Maximizing Fermi surface multiplicity optimizes superconductivity in iron pnictides

TL;DR

This paper investigates how the lattice structure, especially the Fe-As-Fe bond angle, influences superconductivity in iron pnictides, revealing that optimal superconductivity occurs when the arsenic atoms form a regular tetrahedron with maximized hole Fermi surface multiplicity.

Contribution

It identifies the specific lattice geometry that maximizes Fermi surface multiplicity and correlates it with optimal superconductivity in iron pnictides.

Findings

Maximum hole Fermi surface multiplicity occurs near the regular tetrahedron bond angle.

Superconductivity is optimized within the three hole Fermi surface regime.

Antiferromagnetic Stoner factor tends to increase as the bond angle decreases.

Abstract

We study the condition for optimizing superconductivity in the iron pnictides from the lattice structure point of view.

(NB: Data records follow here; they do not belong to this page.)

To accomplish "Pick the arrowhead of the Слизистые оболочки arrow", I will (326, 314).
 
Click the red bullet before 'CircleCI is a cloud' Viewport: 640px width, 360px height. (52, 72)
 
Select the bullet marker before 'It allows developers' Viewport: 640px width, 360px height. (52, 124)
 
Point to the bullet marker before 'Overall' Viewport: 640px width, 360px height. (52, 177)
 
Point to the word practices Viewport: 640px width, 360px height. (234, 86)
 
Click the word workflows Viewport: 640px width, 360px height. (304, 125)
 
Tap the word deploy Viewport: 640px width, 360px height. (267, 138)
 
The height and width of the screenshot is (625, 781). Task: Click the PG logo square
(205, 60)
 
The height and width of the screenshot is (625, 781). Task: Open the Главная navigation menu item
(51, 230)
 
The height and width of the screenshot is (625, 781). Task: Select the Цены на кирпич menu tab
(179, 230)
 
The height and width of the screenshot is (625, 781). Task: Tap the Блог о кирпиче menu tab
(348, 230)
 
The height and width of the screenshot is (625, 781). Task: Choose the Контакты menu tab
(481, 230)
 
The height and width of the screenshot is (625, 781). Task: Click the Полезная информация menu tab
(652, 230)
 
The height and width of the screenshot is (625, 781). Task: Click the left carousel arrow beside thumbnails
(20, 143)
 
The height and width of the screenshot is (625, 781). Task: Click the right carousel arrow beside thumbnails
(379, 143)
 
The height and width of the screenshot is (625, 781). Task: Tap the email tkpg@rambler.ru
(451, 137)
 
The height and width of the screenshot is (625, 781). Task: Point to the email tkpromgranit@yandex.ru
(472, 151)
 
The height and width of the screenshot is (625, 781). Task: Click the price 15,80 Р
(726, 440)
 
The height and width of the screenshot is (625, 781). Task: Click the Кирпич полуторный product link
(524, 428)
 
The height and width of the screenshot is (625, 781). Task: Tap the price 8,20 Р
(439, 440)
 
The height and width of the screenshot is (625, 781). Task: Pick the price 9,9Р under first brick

Studying the band structure of the hypothetical lattice structure of LaFeAsO, the hole Fermi surface multiplicity is found to be maximized around the Fe-As-Fe bond angle regime where the arsenic atoms form a regular tetrahedron. Superconductivity is optimized within this three hole Fermi surface regime, while the stoner factor of the antiferromagnetism has an overall tendency of increasing upon decreasing the bond angle. Combining also the effect of the varying the Fe-As bond length, we provide a guiding principle for obtaining high $T_c$.